Some believe the Supreme Court’s Citizens United decision which conferred on corporations the same free-speech protections humans have, also grants the same protections to artificially conceived and generated messages from supercomputers. Of course, human beings do write and speak for corporations.
On the other hand, troll farms generate what I’ll call Bot-beings. They “pretend” to be human. They can and do develop messages on behalf of governments or other special interests, politicians and wannabe politicians, or others who may simply want to disrupt civil society. They then send or share these machine-generated messages as though thinking people had shared them.
They aren’t really engaging in free speech. They are manufacturing speech as well as the purveyors of speech, often to achieve political objectives, and do not necessarily represent the thinking, concern, or passion of any human being. Be concerned. Be very concerned.

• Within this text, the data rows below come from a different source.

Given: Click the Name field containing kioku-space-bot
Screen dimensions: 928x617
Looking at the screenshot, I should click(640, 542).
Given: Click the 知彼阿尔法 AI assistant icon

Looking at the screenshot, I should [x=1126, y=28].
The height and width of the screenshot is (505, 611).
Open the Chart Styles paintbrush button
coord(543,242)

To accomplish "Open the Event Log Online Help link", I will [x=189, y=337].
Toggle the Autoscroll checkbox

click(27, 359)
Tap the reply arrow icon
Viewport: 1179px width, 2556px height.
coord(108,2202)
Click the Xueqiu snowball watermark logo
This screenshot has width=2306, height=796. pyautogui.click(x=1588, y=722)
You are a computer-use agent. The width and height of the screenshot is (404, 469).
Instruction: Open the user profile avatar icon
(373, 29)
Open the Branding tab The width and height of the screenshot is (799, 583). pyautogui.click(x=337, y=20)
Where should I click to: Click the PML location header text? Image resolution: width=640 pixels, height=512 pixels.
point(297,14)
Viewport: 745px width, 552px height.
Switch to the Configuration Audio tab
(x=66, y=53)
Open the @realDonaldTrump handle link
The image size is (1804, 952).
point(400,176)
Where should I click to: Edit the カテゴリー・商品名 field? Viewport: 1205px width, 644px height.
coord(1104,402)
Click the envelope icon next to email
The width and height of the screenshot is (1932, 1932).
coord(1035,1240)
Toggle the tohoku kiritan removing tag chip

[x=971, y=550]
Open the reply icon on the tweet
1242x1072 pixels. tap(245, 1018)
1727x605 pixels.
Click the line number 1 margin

California has passed a Bot law that makes it unlawful to use a Bot to communicate or interact with another person online in California with the intent to mislead that person about its artificial identity, thus deceiving that person about the content of the communication. The Bot must be identified as a Bot. Good for California!
The idea that AI speech is just babble generated by humans is disingenuous. Pew Research warned that two-thirds of all the headlines tweeted on Twitter were then shared by Bots. When artificial intelligence can produce content tailored to specific people based on what it has learned about their likes and dislikes, and what comforts them and discomforts them, we are, indeed, in a strange new world. Welcome to the future. Be concerned. Be very concerned.